When I'm out and about in public, I basically never see wheelchair users.
It makes sense to simply have a taxi service instead. Far more convenient for the wheelchair user and you don't need to retrofit every bus with wheelchair access.
You can look up the NYPD report on crime for the month of june the total amount of reported crime was 427 for all forms of transport (metro, bus, etc). 3.6 million people use public transport in NYC daily.
No matter where you are, you'll never drive that number to 0. But if you wanted to make it better then you'd stop positioning the police to catch turnstile jumpers and you start positioning police to ride public transport during low ridership times to prevent incident.

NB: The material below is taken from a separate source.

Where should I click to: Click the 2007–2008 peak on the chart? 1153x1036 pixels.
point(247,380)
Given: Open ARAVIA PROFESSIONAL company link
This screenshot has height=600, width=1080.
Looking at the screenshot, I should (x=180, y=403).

Trains “require” you to make a transfer? Depends on your city, I guess; many train systems are hub-and-spoke-like enough (and dense enough) that common commutes don’t require any transfers. Also, I’m curious whether bus-centric mass transit requires more or fewer transfers than train-centric or hybrid.
Yep. Transit is ALWAYS slower on average compared to cars. It is faster only in a very narrow set of circumstances.
Try an experiment: drop 10 random points inside a city, and plot routes between them for cars and transit (you can use Google Maps API). Transit will be on average 2-3 times slower, even in the rush hour.
How did you get to posting blatant nonsense here?